Asian Americans Advancing Justice—Chicago trained poll watchers Saturday both to ensure full voting rights for the Asian-American community and to hold the Chicago Board of Elections accountable by providing feedback for any problems and complaints on election day.
“Our primary goal as poll watchers is to ensure that Asian-American voters receive the language assistance they are provided by the law, and that civil and voting rights are respected,” said Joseph Jerr, 29, who has been a poll watcher for the Asian-American community in Chicago since 2012 and an instructor at the training session. “We also act as watchdogs for the Board of Elections, and keep them accountable. By taking notes and recording everything, we can use the information collected to advocate for change in the election system.”
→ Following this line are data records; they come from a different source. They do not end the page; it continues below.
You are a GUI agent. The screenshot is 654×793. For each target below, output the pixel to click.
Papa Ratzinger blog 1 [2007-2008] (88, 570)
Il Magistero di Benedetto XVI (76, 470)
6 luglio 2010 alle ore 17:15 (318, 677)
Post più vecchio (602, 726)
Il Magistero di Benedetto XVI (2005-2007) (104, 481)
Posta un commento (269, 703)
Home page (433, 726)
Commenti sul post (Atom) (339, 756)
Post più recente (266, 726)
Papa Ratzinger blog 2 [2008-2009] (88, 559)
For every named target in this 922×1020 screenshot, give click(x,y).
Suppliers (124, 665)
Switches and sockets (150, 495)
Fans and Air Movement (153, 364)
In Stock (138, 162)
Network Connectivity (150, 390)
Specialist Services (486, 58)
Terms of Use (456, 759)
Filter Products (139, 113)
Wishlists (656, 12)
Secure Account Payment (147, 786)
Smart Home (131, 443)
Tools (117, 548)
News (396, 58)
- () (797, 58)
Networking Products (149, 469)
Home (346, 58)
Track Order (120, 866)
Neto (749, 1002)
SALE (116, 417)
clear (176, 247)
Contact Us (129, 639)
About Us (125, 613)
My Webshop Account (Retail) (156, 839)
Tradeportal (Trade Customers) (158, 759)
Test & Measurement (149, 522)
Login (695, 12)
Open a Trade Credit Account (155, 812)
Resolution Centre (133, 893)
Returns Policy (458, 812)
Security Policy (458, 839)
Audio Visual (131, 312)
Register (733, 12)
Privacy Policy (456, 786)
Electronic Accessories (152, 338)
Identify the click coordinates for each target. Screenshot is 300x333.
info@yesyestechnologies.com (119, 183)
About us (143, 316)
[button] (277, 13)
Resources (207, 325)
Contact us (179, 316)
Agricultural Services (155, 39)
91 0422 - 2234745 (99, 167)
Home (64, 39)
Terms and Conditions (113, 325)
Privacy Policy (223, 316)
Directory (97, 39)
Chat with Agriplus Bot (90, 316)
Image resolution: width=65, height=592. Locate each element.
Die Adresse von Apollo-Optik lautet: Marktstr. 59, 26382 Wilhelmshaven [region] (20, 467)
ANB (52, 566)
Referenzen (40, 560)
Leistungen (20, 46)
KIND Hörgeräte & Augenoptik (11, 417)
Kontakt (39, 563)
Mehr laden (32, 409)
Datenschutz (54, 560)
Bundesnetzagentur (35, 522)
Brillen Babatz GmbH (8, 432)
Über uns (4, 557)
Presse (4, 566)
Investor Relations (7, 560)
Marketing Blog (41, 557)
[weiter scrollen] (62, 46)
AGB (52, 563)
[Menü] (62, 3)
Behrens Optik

Jerr added, “In doing this, we hope that the Board of Elections shows compliance with how the system is supposed to work.”
Poll watchers are unpaid volunteers who have to be certified by the organization they represent, and are limited to one per organization or two per candidate at each voting location. One of their responsibilities is to record issues and complaints that arise at the polling places to present to the Board of Elections, and ensure that judges are held responsible for their actions.
“In the past there have been issues and complaints that weren’t recorded,” said Andy Kang, legal director for AAAJC. “We’re asking our poll watchers to write down everything now in order to have something substantial to present to the Board of Elections, so that they can reform or change whatever these issues are in advance of the [November] presidential elections.”
During this past week’s early voting, Chinatown had a multitude of problems that were forwarded to the Board of Elections. AAAJC hopes that by sending out more trained poll watchers they can help inform voters about their rights and deter election judges from failing to carry out their duties.
During the almost two-hour-long training, the instructors explained the importance of securing and informing the fast-growing Asian-American population in Chicago about their voting rights, the key Sections 203 and 208 of the Voting Rights Act, before taking the poll watching trainees through a series of role playing scenarios. The scenarios were designed to show the trainees some of the problems they can expect to see on voting day, such as a judge not offering a Limited English Proficiency voter paper ballots in that voter’s native language, or insisting that voters could not bring their chosen form of assistance.
“I feel pretty prepared,” said Kim Nguyen after the training session, as she picked up her poll watching credentials. “This is something that appeals to me as my duty as a good citizen.”